What you have to do: Copy the pull request description on MultiIndex factorization in groupby, reproducing it in full, character for character.

Provided text:
◇ ◇ ◇ ◇ ◇
Avoid double MultiIndex factorization in groupby index result #17644

mroeschke · 2024-12-20T19:19:48Z

Description

From an offline discussion, it was discovered that a groupby with multiple keys experienced a slowdown somewhere between 24.02 and 24.12. An identified hot spot was the creation of the resulting MultiIndex where each resulting level undergoes factorization upon construction (which changed somewhere in between these releases to fix consistency bugs)

While the eager factorization is a new performance penalty, I identified that this factorization was being done twice unnecessarily when performing an agg. This PR ensures we avoid creating this MultiIndex until necessary and cache this MultiIndex result to avoid double factorization in the future

# PR
In [1]: import cudf
   ...: 
   ...: df_train = cudf.datasets.randomdata(nrows=50_000_000, dtypes={"label": int, "weekday": int, "cat_2": int, "brand": int})

In [2]:     target = "label"
◇ ◇ ◇ ◇ ◇
Entries pointing to words and elements:

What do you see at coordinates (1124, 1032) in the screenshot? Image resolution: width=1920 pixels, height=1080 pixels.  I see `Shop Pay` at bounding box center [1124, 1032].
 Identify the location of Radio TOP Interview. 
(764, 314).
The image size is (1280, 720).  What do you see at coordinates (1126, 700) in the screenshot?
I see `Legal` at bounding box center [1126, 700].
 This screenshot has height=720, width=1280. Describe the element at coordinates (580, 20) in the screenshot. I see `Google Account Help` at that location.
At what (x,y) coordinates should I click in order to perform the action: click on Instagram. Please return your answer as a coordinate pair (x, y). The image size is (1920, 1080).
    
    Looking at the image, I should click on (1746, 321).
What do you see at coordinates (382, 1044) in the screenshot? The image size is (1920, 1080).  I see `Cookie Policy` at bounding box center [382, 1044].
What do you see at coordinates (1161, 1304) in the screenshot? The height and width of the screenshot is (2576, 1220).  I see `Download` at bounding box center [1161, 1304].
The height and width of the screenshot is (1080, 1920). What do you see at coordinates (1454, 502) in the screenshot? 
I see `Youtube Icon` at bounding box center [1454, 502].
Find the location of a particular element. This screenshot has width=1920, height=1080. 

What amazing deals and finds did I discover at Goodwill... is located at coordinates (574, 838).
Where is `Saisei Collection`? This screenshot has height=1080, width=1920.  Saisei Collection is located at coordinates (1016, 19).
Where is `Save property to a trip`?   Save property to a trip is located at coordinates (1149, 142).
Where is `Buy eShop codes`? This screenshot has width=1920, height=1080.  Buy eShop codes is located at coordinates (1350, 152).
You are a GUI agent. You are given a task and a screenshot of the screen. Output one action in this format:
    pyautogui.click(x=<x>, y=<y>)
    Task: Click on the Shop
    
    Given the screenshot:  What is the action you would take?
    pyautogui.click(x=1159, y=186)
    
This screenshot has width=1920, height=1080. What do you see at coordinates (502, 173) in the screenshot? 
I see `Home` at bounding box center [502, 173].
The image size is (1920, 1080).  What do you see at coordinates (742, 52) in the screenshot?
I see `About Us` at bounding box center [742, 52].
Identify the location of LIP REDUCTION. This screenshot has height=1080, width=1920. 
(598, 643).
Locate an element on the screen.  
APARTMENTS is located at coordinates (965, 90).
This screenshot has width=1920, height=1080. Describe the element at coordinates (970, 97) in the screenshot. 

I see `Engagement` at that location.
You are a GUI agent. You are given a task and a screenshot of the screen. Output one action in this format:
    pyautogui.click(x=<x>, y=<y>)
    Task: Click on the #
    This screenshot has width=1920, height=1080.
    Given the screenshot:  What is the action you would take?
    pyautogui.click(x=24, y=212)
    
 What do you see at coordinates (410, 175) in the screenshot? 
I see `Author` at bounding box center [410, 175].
◇ ◇ ◇ ◇ ◇
The completed task:
Avoid double MultiIndex factorization in groupby index result #17644

mroeschke · 2024-12-20T19:19:48Z

Description

From an offline discussion, it was discovered that a groupby with multiple keys experienced a slowdown somewhere between 24.02 and 24.12. An identified hot spot was the creation of the resulting MultiIndex where each resulting level undergoes factorization upon construction (which changed somewhere in between these releases to fix consistency bugs)

While the eager factorization is a new performance penalty, I identified that this factorization was being done twice unnecessarily when performing an agg. This PR ensures we avoid creating this MultiIndex until necessary and cache this MultiIndex result to avoid double factorization in the future

# PR
In [1]: import cudf
   ...: 
   ...: df_train = cudf.datasets.randomdata(nrows=50_000_000, dtypes={"label": int, "weekday": int, "cat_2": int, "brand": int})

In [2]:     target = "label"